## Description of the task
Return the following from the records below: each line, word for word, starting with the line that contains "Image resolution: width=2560, height=1440." and going on through the line that contains "B2B Kauppa (79, 750)", with nothing outside that range.
[Exercise input Boundary: Start]
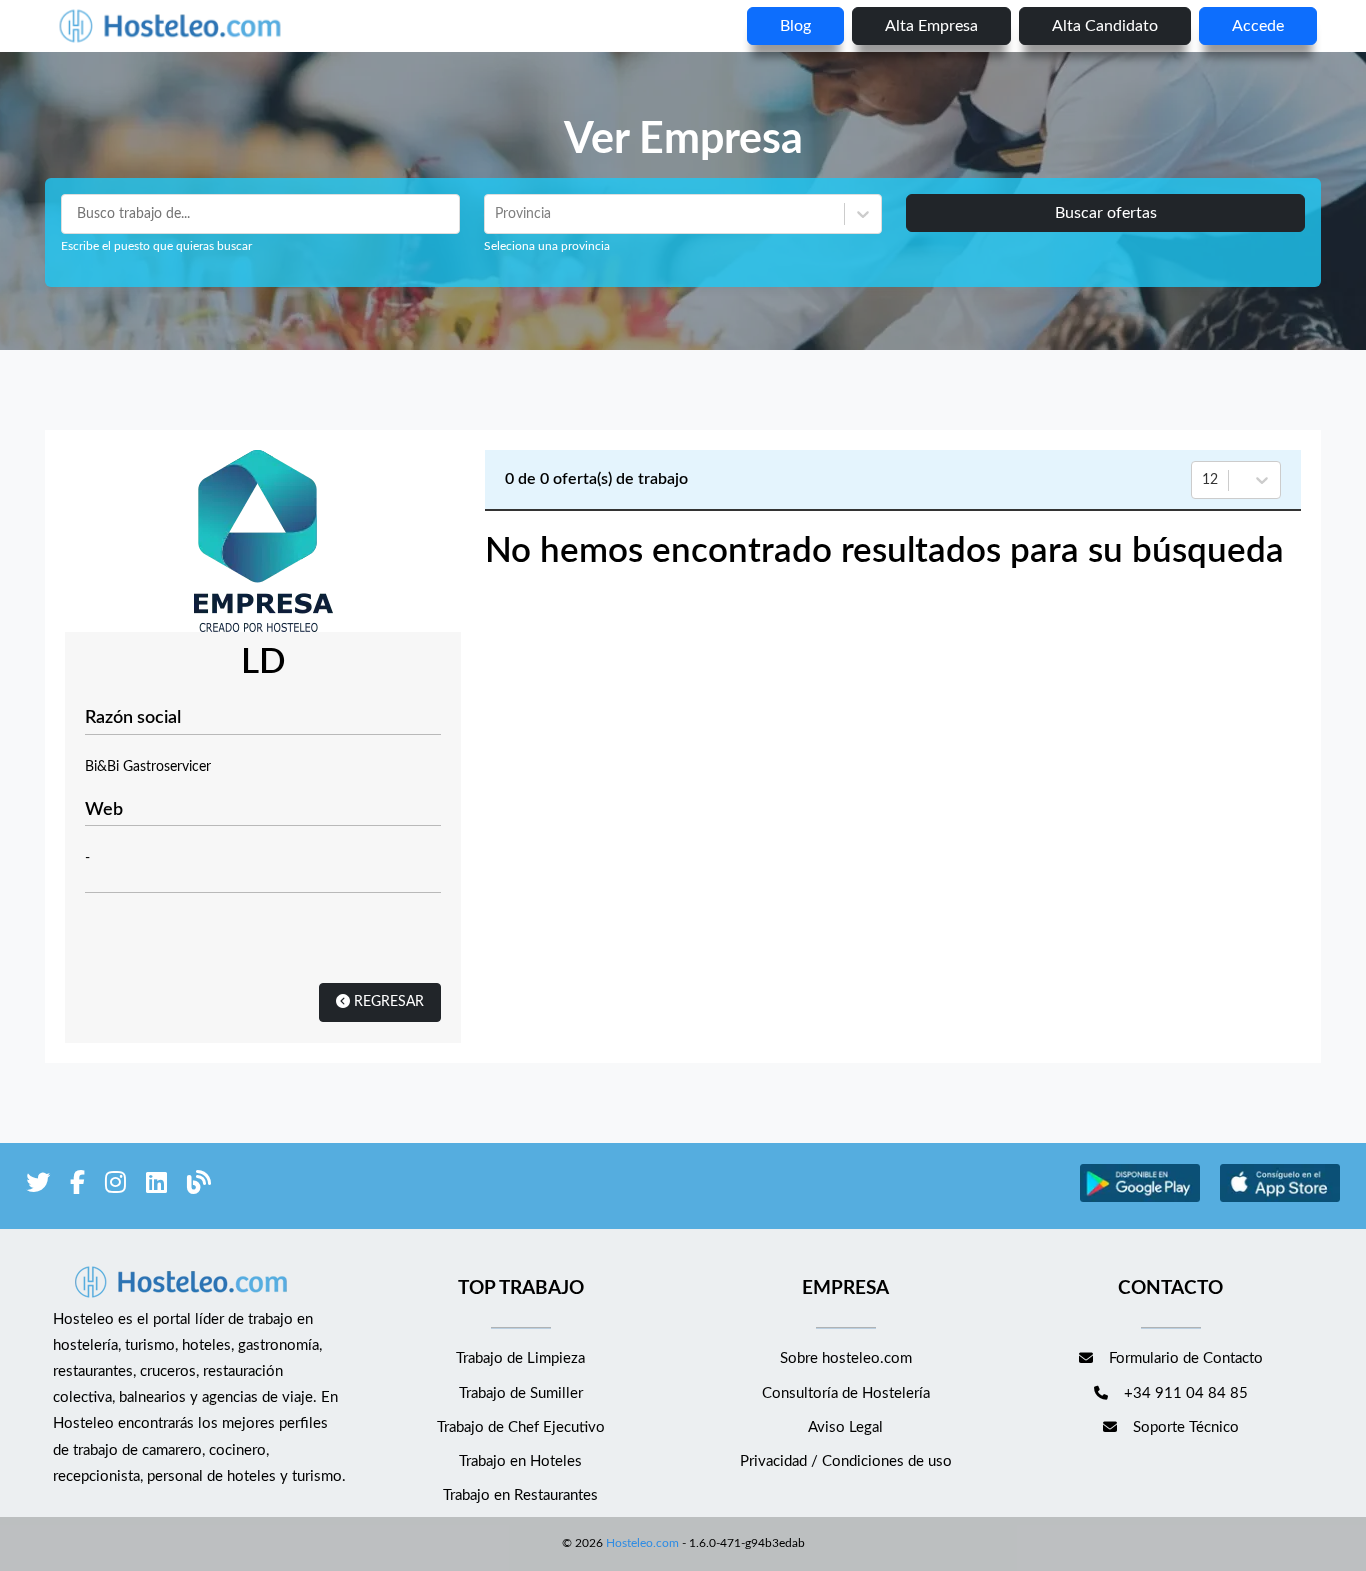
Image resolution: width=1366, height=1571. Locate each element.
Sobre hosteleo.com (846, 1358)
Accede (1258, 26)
[Exercise input Boundary: End]
[Exercise input Boundary: Start]
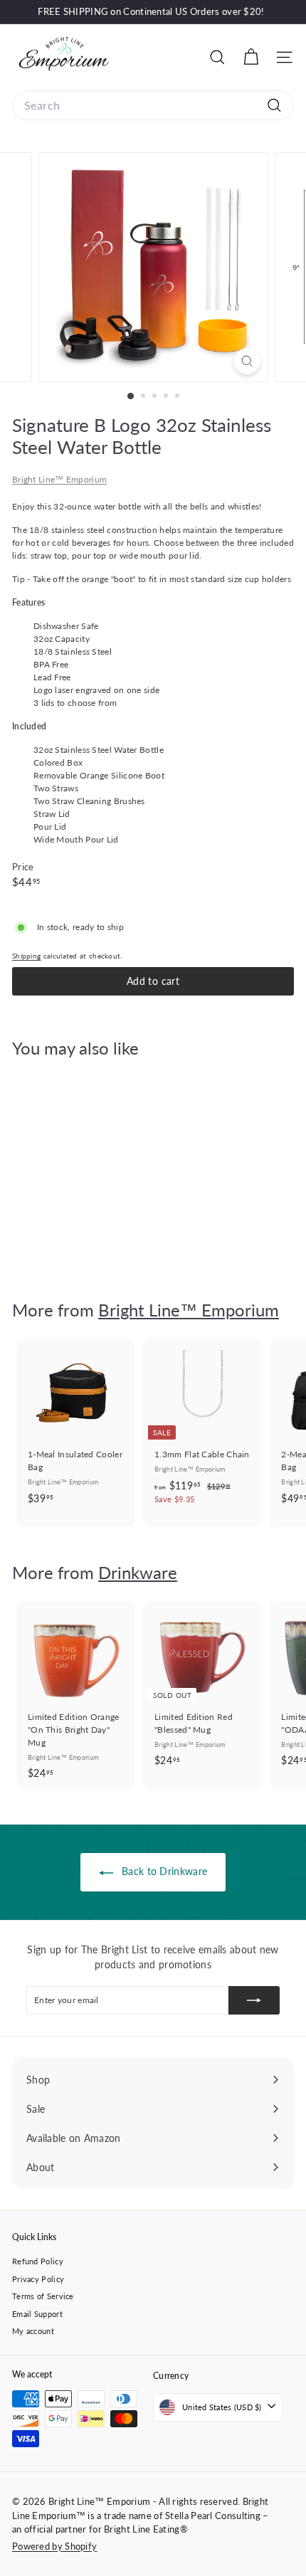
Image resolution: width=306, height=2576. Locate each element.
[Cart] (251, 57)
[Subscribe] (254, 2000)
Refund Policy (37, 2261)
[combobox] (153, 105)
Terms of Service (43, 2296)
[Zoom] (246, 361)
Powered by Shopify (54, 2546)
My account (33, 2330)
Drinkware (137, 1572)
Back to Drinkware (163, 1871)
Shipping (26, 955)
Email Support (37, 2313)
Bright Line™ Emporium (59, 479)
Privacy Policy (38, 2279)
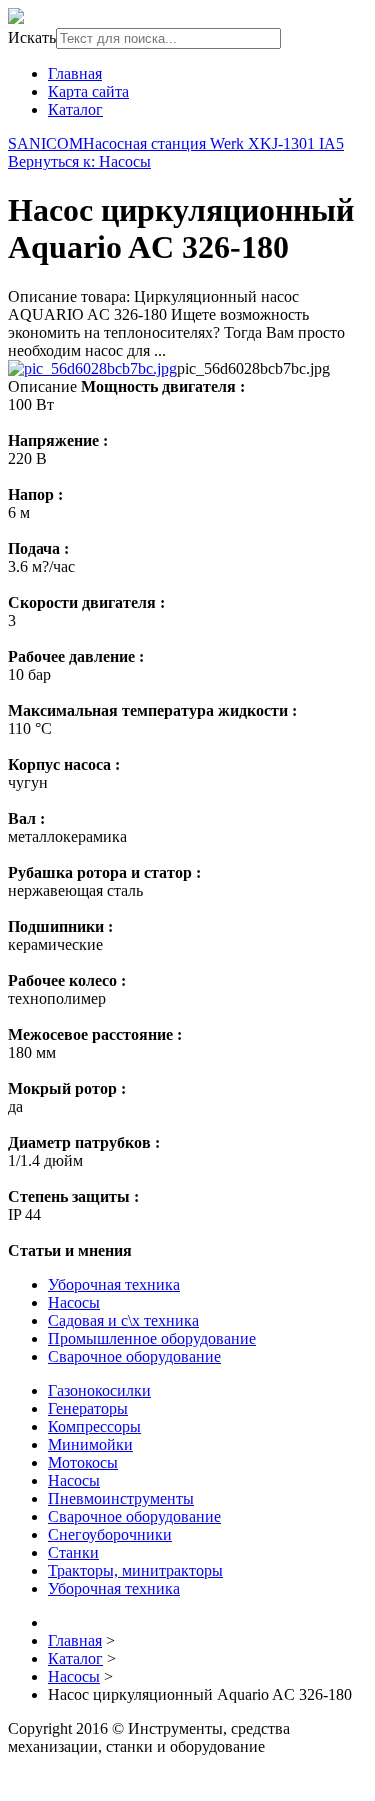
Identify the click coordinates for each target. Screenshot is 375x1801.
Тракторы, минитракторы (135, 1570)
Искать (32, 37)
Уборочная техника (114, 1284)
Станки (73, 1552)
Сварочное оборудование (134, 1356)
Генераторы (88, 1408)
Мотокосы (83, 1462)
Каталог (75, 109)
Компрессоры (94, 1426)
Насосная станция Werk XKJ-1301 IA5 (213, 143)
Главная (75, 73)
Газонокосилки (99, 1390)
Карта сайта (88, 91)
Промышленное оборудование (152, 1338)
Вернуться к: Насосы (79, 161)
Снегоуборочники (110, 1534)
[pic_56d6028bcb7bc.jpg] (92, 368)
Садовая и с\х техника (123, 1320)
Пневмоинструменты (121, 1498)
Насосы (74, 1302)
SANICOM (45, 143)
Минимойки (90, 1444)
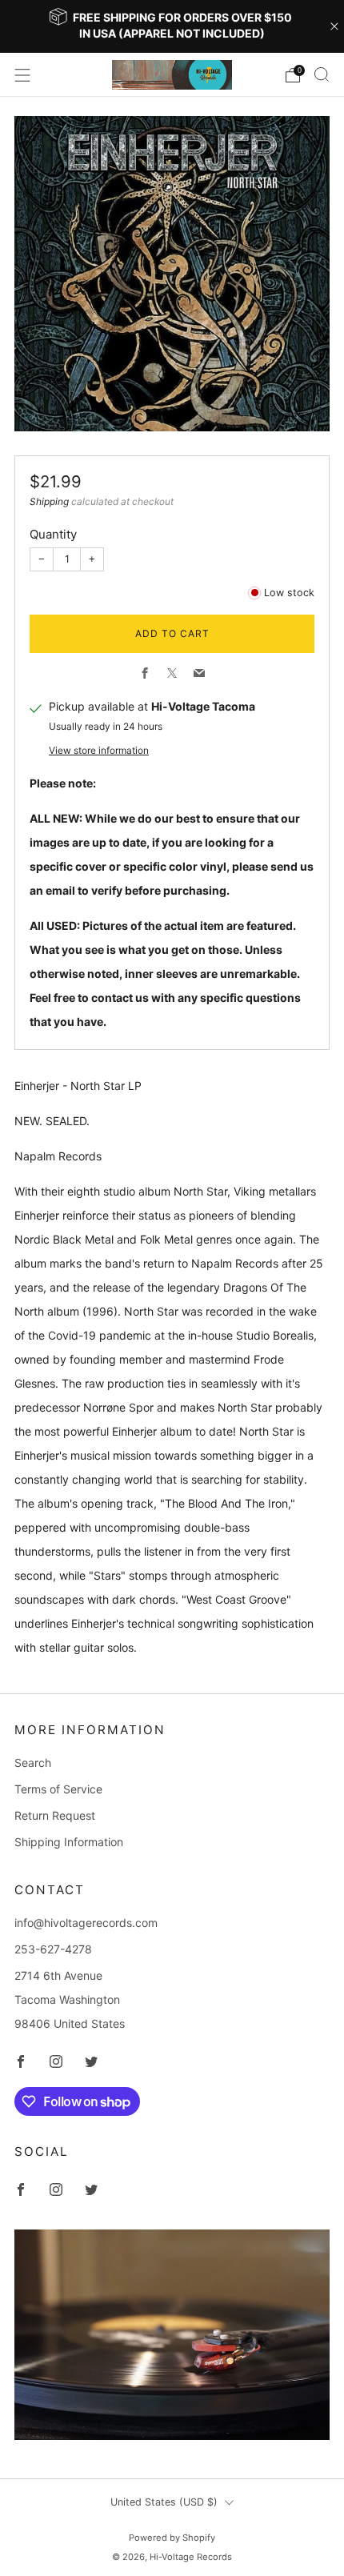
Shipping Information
[Exercise input Boundary: End]
[Exercise input Boundary: Start]
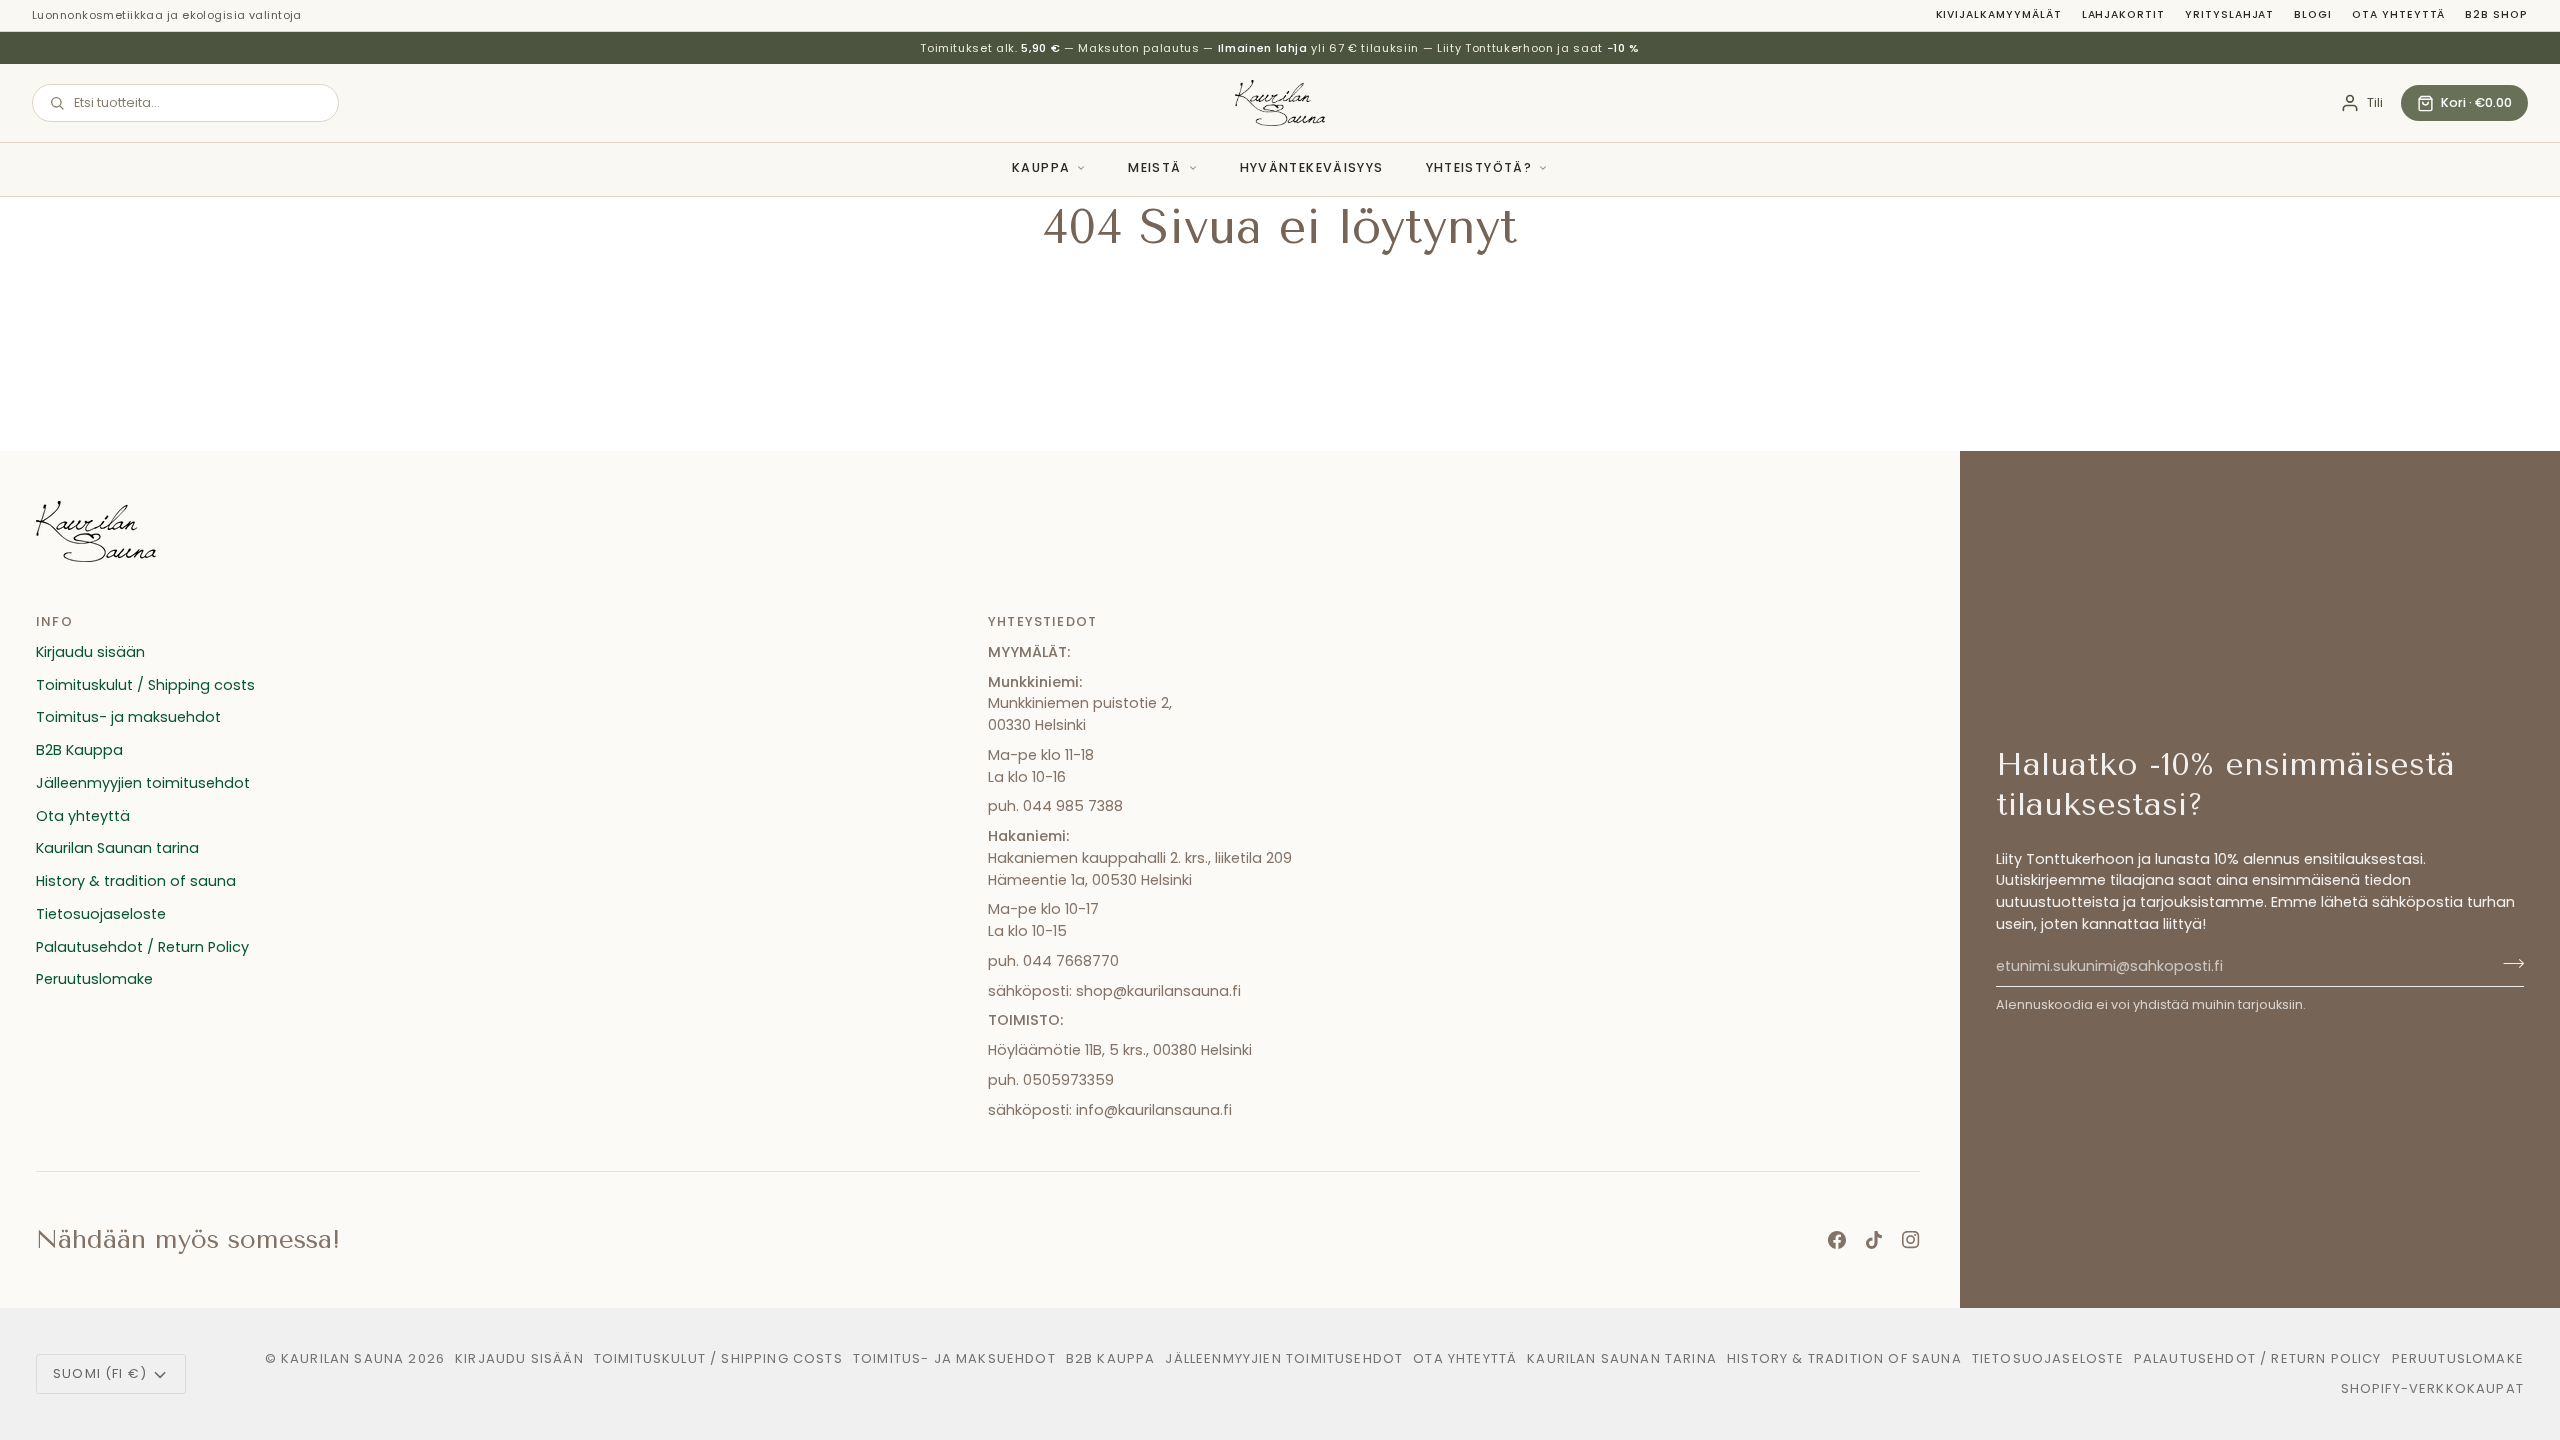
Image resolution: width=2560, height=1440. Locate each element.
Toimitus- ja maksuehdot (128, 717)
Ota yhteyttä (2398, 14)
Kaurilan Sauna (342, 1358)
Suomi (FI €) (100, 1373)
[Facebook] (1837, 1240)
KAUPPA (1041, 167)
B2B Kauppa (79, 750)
[Exercise input Boundary: End]
## Finished exercise
Image resolution: width=2560, height=1440. Locate each element.
Toimitus- ja maksuehdot (128, 717)
Ota yhteyttä (2398, 14)
Kaurilan Sauna (342, 1358)
Suomi (FI €) (100, 1373)
[Facebook] (1837, 1240)
KAUPPA (1041, 167)
B2B Kauppa (79, 750)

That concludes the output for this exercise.